Segment Open

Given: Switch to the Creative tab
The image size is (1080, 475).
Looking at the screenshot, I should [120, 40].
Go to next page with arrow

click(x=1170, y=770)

Segment Closed

### Work to be completed
Extract the full listing and reproduce each line exactly.

### Answer space
Given: Switch to the Creative tab
The image size is (1080, 475).
Looking at the screenshot, I should [120, 40].
Go to next page with arrow

click(x=1170, y=770)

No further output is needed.